**Description of the task**.
Repeat each of these items word for word.

**Material shown**.
<<<<

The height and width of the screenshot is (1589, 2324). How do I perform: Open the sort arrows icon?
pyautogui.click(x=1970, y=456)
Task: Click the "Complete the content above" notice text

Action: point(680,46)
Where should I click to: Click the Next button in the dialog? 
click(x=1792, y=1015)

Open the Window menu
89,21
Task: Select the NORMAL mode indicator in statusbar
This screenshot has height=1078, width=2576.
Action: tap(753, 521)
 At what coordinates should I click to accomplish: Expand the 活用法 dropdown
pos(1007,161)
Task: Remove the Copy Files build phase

>>>>

**Answer to this exercise**.
The height and width of the screenshot is (1589, 2324). How do I perform: Open the sort arrows icon?
pyautogui.click(x=1970, y=456)
Task: Click the "Complete the content above" notice text

Action: point(680,46)
Where should I click to: Click the Next button in the dialog? 
click(x=1792, y=1015)

Open the Window menu
89,21
Task: Select the NORMAL mode indicator in statusbar
This screenshot has height=1078, width=2576.
Action: tap(753, 521)
 At what coordinates should I click to accomplish: Expand the 活用法 dropdown
pos(1007,161)
Task: Remove the Copy Files build phase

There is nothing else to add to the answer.